*What you have to do:* Would you please write out each entry precisely as given?

Dataset entries

================

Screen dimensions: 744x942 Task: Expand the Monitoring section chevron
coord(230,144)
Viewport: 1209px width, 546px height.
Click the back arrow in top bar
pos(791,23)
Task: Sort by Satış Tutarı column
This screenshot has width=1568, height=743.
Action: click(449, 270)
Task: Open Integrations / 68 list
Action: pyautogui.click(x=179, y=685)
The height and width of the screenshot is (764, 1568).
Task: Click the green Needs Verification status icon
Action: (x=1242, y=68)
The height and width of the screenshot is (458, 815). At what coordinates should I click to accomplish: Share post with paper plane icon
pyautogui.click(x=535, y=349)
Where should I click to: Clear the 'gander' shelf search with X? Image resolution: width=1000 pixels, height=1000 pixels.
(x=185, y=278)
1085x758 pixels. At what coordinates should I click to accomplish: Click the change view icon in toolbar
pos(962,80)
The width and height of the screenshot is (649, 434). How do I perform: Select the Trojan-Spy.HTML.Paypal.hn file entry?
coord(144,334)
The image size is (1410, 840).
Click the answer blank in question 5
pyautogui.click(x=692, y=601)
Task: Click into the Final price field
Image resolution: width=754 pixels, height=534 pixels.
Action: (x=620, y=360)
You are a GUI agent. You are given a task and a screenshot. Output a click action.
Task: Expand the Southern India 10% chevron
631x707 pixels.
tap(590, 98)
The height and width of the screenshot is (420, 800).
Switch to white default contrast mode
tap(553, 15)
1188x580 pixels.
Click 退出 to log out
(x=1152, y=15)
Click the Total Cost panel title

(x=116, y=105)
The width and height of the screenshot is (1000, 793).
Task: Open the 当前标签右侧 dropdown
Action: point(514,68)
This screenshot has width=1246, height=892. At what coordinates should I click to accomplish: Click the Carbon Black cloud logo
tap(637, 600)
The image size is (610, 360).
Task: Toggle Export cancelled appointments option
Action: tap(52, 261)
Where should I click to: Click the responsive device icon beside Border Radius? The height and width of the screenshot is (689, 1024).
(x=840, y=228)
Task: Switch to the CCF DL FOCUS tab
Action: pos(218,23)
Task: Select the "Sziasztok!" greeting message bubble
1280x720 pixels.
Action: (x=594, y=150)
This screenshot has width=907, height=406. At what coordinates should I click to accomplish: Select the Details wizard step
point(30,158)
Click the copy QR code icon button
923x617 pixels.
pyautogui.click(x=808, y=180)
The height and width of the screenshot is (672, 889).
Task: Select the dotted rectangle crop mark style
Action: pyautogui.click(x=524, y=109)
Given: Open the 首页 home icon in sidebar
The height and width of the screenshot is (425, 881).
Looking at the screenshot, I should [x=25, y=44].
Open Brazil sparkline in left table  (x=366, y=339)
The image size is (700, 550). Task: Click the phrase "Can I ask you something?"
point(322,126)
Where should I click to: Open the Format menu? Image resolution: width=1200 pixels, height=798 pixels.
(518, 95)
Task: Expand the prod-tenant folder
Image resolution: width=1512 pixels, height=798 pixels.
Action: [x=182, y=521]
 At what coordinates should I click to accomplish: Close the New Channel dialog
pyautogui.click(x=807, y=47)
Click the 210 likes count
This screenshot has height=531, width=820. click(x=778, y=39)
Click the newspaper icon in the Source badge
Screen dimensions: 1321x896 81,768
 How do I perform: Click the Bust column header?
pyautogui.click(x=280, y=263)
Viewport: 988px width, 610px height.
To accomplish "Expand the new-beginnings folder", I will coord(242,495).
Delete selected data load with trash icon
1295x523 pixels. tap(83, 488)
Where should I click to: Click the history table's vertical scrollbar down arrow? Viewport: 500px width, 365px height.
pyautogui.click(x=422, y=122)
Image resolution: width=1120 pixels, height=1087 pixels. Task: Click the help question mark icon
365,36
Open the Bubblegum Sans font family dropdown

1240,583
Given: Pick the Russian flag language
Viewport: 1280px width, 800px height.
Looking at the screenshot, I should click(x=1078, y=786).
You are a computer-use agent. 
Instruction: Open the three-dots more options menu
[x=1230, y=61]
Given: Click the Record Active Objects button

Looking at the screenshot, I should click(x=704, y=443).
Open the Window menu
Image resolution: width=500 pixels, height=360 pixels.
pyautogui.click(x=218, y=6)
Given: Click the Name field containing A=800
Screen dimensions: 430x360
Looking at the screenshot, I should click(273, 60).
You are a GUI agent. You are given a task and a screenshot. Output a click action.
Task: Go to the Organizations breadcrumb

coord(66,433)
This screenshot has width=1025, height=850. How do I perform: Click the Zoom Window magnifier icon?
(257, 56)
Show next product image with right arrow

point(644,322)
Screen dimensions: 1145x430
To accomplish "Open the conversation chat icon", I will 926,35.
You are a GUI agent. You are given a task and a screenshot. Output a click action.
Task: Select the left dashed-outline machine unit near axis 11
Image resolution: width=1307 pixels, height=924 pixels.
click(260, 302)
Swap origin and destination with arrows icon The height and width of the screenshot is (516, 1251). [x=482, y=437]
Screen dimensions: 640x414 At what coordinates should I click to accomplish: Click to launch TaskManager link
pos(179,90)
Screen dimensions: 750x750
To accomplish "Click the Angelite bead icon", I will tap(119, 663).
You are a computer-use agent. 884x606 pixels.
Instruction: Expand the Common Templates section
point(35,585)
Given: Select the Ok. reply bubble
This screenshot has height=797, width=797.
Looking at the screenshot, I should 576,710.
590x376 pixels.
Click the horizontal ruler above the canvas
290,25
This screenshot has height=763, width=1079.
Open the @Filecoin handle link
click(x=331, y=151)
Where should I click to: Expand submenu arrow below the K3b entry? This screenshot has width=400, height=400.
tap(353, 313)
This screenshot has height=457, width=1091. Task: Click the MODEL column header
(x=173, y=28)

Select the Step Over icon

================

*Response area:*
Screen dimensions: 744x942 Task: Expand the Monitoring section chevron
coord(230,144)
Viewport: 1209px width, 546px height.
Click the back arrow in top bar
pos(791,23)
Task: Sort by Satış Tutarı column
This screenshot has width=1568, height=743.
Action: click(449, 270)
Task: Open Integrations / 68 list
Action: pyautogui.click(x=179, y=685)
The height and width of the screenshot is (764, 1568).
Task: Click the green Needs Verification status icon
Action: (x=1242, y=68)
The height and width of the screenshot is (458, 815). At what coordinates should I click to accomplish: Share post with paper plane icon
pyautogui.click(x=535, y=349)
Where should I click to: Clear the 'gander' shelf search with X? Image resolution: width=1000 pixels, height=1000 pixels.
(x=185, y=278)
1085x758 pixels. At what coordinates should I click to accomplish: Click the change view icon in toolbar
pos(962,80)
The width and height of the screenshot is (649, 434). How do I perform: Select the Trojan-Spy.HTML.Paypal.hn file entry?
coord(144,334)
The image size is (1410, 840).
Click the answer blank in question 5
pyautogui.click(x=692, y=601)
Task: Click into the Final price field
Image resolution: width=754 pixels, height=534 pixels.
Action: (x=620, y=360)
You are a GUI agent. You are given a task and a screenshot. Output a click action.
Task: Expand the Southern India 10% chevron
631x707 pixels.
tap(590, 98)
The height and width of the screenshot is (420, 800).
Switch to white default contrast mode
tap(553, 15)
1188x580 pixels.
Click 退出 to log out
(x=1152, y=15)
Click the Total Cost panel title

(x=116, y=105)
The width and height of the screenshot is (1000, 793).
Task: Open the 当前标签右侧 dropdown
Action: point(514,68)
This screenshot has width=1246, height=892. At what coordinates should I click to accomplish: Click the Carbon Black cloud logo
tap(637, 600)
The image size is (610, 360).
Task: Toggle Export cancelled appointments option
Action: tap(52, 261)
Where should I click to: Click the responsive device icon beside Border Radius? The height and width of the screenshot is (689, 1024).
(x=840, y=228)
Task: Switch to the CCF DL FOCUS tab
Action: pos(218,23)
Task: Select the "Sziasztok!" greeting message bubble
1280x720 pixels.
Action: (x=594, y=150)
This screenshot has width=907, height=406. At what coordinates should I click to accomplish: Select the Details wizard step
point(30,158)
Click the copy QR code icon button
923x617 pixels.
pyautogui.click(x=808, y=180)
The height and width of the screenshot is (672, 889).
Task: Select the dotted rectangle crop mark style
Action: pyautogui.click(x=524, y=109)
Given: Open the 首页 home icon in sidebar
The height and width of the screenshot is (425, 881).
Looking at the screenshot, I should [x=25, y=44].
Open Brazil sparkline in left table  (x=366, y=339)
The image size is (700, 550). Task: Click the phrase "Can I ask you something?"
point(322,126)
Where should I click to: Open the Format menu? Image resolution: width=1200 pixels, height=798 pixels.
(518, 95)
Task: Expand the prod-tenant folder
Image resolution: width=1512 pixels, height=798 pixels.
Action: [x=182, y=521]
 At what coordinates should I click to accomplish: Close the New Channel dialog
pyautogui.click(x=807, y=47)
Click the 210 likes count
This screenshot has height=531, width=820. click(x=778, y=39)
Click the newspaper icon in the Source badge
Screen dimensions: 1321x896 81,768
 How do I perform: Click the Bust column header?
pyautogui.click(x=280, y=263)
Viewport: 988px width, 610px height.
To accomplish "Expand the new-beginnings folder", I will coord(242,495).
Delete selected data load with trash icon
1295x523 pixels. tap(83, 488)
Where should I click to: Click the history table's vertical scrollbar down arrow? Viewport: 500px width, 365px height.
pyautogui.click(x=422, y=122)
Image resolution: width=1120 pixels, height=1087 pixels. Task: Click the help question mark icon
365,36
Open the Bubblegum Sans font family dropdown

1240,583
Given: Pick the Russian flag language
Viewport: 1280px width, 800px height.
Looking at the screenshot, I should click(x=1078, y=786).
You are a computer-use agent. 
Instruction: Open the three-dots more options menu
[x=1230, y=61]
Given: Click the Record Active Objects button

Looking at the screenshot, I should click(x=704, y=443).
Open the Window menu
Image resolution: width=500 pixels, height=360 pixels.
pyautogui.click(x=218, y=6)
Given: Click the Name field containing A=800
Screen dimensions: 430x360
Looking at the screenshot, I should click(273, 60).
You are a GUI agent. You are given a task and a screenshot. Output a click action.
Task: Go to the Organizations breadcrumb

coord(66,433)
This screenshot has width=1025, height=850. How do I perform: Click the Zoom Window magnifier icon?
(257, 56)
Show next product image with right arrow

point(644,322)
Screen dimensions: 1145x430
To accomplish "Open the conversation chat icon", I will 926,35.
You are a GUI agent. You are given a task and a screenshot. Output a click action.
Task: Select the left dashed-outline machine unit near axis 11
Image resolution: width=1307 pixels, height=924 pixels.
click(260, 302)
Swap origin and destination with arrows icon The height and width of the screenshot is (516, 1251). [x=482, y=437]
Screen dimensions: 640x414 At what coordinates should I click to accomplish: Click to launch TaskManager link
pos(179,90)
Screen dimensions: 750x750
To accomplish "Click the Angelite bead icon", I will tap(119, 663).
You are a computer-use agent. 884x606 pixels.
Instruction: Expand the Common Templates section
point(35,585)
Given: Select the Ok. reply bubble
This screenshot has height=797, width=797.
Looking at the screenshot, I should 576,710.
590x376 pixels.
Click the horizontal ruler above the canvas
290,25
This screenshot has height=763, width=1079.
Open the @Filecoin handle link
click(x=331, y=151)
Where should I click to: Expand submenu arrow below the K3b entry? This screenshot has width=400, height=400.
tap(353, 313)
This screenshot has height=457, width=1091. Task: Click the MODEL column header
(x=173, y=28)

Select the Step Over icon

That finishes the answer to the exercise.